The footman who had apprised the squire of this misfortune was, unlike most news-tellers, the first to offer consolation.
‘There be an excellent public,’ quoth he, ‘about a half a mile on, where your honour could get horses; or, mayhap, if Miss Lucy, poor heart, be faint, you may like to stop for the night.’
Though a walk of half a mile in a dark night, and under other circumstances, would not have seemed a grateful proposition, yet, at present, when the squire’s imagination had only pictured to him the alternatives of passing the night in the carriage, or of crawling on foot to Bath, it seemed but a very insignificant hardship. And tucking his daughter’s arm under his own, while in a kind voice he told Clifford ‘to support her on the other side,’ the squire ordered the footman to lead the way with Clifford’s horse, and the coachman to follow or be d—d, whichever he pleased.
In silence Clifford offered his arm to Lucy, and silently she accepted the courtesy.
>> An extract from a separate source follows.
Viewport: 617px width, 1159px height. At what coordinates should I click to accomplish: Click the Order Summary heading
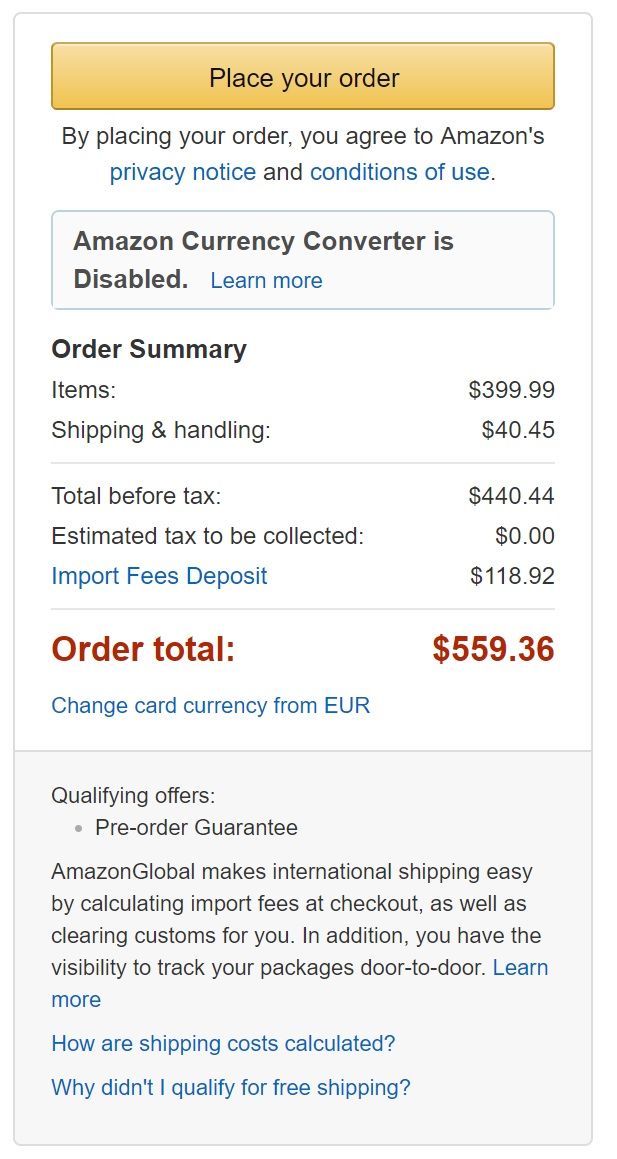pyautogui.click(x=149, y=349)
The squire was the only talker, and the theme he chose was not ungrateful to Lucy, for it was the praise of her lover. But Clifford scarcely listened, for a thousand thoughts and feelings contested within him; and the light touch of Lucy’s hand upon his arm would alone have been sufficient to distract and confuse his attention. The darkness of the night, the late excitement, the stolen kiss that still glowed upon his lips, the remembrance of Lucy’s flattering agitation in the scene with her at Lord Mauleverer’s, the yet warmer one of that unconscious embrace, which still tingled through every nerve of his frame, all conspired with the delicious emotion which he now experienced at her presence and her contact to intoxicate and inflame him. Oh, those burning moments in love, when romance has just mellowed into passion, and without losing anything of its luxurious vagueness, mingles the enthusiasm of its dreams with the ardent desires of reality and earth! That is the exact time, when love has reached its highest point, – when all feelings, all thoughts, the whole soul, and the whole mind, are seized and engrossed, – when every difficulty weighed in the opposite scale seems lighter than dust, – when to renounce the object beloved is the most deadly and lasting sacrifice, – and when in so many breasts, where honour, conscience, virtue, are far stronger than we can believe them ever to have been in a criminal like Clifford, honour, conscience, virtue, have perished at once and suddenly into ashes before that mighty and irresistible fire.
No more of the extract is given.